The 28th of June my sister gave birth to her third child. A beautiful baby girl named Charlie.
The moment I received the message she was born, I was overrun with emotion. I wanted to race down the hospital to congratulate my sister, and off course meet my new little niece. I was at the physical therapist at that time, and when I finally got home, Ramon was there as well for a pit stop between clients. I jumped around his neck to say hello, and tell him the news of little Charlie being born. I rushed through the things I had to do before I could go, and had to catch my breath in the meantime. My body was shaking all over, and every deep breath was quickly followed by the next one. I wanted to give Ramon a quick hug and kiss when I was ready to go, but when I wanted to let him go, he pulled me tighter. Then he whispered in my ear; ‘Take it easy, it’s just another floor in a hospital you visit almost daily. You just go in and out, to congratulate your sister. You can do this.’
Boom.
There were the tears that I clearly pushed away so hard. I didn’t want to know what was the matter, even though I knew off course. Why I felt so nervous, and sad, and scared, where there only ought to be exhilarating joy and happiness to welcome my little niece, and visit the most happy floor in a hospital. The pressure that was pounding on my chest, was the anger for feeling these feelings together with the happiness and exhilarated joy that were also there. I didn’t want to give room for the other feelings. I’m not allowed, it’s not about me, it’s about my sister. So don’t be such a baby! But when Ramon said those words together with his ever so tight hug, I dried my tears, and looked in his eyes when I let go, and smiled. ‘You’re right. It’s just another floor. Nothing to it. I can do this. This is a happy time!’
When I arrived at the hospital, I bought a pink balloon at the gift shop. With every step I came closer to the maternity ward, I squeezed my hand tighter around the balloon, and my heart beat like a kettle drum. I took several deep breaths when I opened the door, and let the happiness seep on in.

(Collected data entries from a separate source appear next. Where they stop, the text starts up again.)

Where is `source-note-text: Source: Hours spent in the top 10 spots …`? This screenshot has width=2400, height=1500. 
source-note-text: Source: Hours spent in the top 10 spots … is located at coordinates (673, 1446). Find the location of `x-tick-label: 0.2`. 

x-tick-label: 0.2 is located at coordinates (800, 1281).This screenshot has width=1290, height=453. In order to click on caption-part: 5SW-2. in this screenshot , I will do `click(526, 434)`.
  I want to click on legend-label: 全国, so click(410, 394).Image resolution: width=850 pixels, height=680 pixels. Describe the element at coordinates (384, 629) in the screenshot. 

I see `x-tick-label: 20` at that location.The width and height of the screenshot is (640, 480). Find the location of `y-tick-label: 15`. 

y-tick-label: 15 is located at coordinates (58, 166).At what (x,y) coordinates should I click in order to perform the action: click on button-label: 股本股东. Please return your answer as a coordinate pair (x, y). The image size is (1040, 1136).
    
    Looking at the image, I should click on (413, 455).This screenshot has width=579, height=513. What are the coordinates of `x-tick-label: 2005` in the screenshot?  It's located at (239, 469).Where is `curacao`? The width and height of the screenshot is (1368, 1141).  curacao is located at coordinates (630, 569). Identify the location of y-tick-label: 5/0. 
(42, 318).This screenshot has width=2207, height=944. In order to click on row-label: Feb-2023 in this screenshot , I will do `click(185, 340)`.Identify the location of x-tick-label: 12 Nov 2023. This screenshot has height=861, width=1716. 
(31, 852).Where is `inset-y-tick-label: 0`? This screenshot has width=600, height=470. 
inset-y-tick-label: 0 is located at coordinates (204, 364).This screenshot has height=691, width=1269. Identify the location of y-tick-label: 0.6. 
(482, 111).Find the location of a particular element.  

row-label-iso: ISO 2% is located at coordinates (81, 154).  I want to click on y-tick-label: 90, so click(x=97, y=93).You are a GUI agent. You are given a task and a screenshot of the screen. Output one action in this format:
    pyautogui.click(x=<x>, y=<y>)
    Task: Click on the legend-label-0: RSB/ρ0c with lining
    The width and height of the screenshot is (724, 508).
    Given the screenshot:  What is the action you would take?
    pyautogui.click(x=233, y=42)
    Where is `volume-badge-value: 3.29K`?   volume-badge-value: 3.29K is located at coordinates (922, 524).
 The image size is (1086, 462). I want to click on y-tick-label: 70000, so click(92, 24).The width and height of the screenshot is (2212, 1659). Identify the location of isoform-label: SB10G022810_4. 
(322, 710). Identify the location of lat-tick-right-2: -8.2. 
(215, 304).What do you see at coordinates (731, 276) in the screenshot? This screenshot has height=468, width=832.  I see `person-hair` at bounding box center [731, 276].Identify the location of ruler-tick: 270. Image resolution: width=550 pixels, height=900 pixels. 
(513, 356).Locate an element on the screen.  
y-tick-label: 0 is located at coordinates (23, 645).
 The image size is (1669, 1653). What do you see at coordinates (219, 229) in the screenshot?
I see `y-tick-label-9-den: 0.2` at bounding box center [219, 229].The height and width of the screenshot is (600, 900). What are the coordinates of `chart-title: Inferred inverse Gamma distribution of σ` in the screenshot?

I was so proud of my sister. Even though she looked tired, she looked beautiful. And when my eye caught little Charlie, I instantly fell in love. I looked at her, but was afraid to touch her. So I didn’t. I sat down, and watched my other niece being totally in awe with her new little sister, and my nephew acting the total opposite. I smiled, because my nephew and niece were as if I watched my feelings had come to life. I was in love and in awe of this tiny human being, and I was acting like it didn’t do me anything at all, to keep my emotions in check.
And the longer I watched Angel, the more I couldn’t control my emotions anymore. It is an image that is seared in my brain. The love she had for her sister was so beautiful and real. I wanted to cry. I wanted to do the ugly cry. So it was time to leave. I gave my sister a kiss, and promised I would come back later together with Ramon.
When I came home, both Kuzco and Malha had clearly felt my energy when I left. But Kuzco knows me for over 10 years now. So he knows what’s going on, but little Malha was rather upset. And I don’t believe Kuzco explained it very well to her. Better yet I think he told her, I had left because I was sad and disappointed in Malha, and Ramon left too off course for the same reason. So now they may never come back again….
Yes, Kuzco has a dark side inside of him….
When I came home, she was even more happy than usual, and had her face covered in sunflower remainders. She proudly picked up one completely torn flower, as if to say, ‘Look, I’ve counted all the leaves, and only two remained. The last one was going to be “she loves me, and will come back home”. And you are!!! You are home, and you love me!!!!!’
I didn’t smile on the spot, because ….. my beautiful sunflowers!!!! ……
But then I saw her face, and I could only laugh and hug her. Off course Kuzco waited until I wouldn’t sound angry, so when he heard me laugh, he pushed himself between me and Malha for a group hug.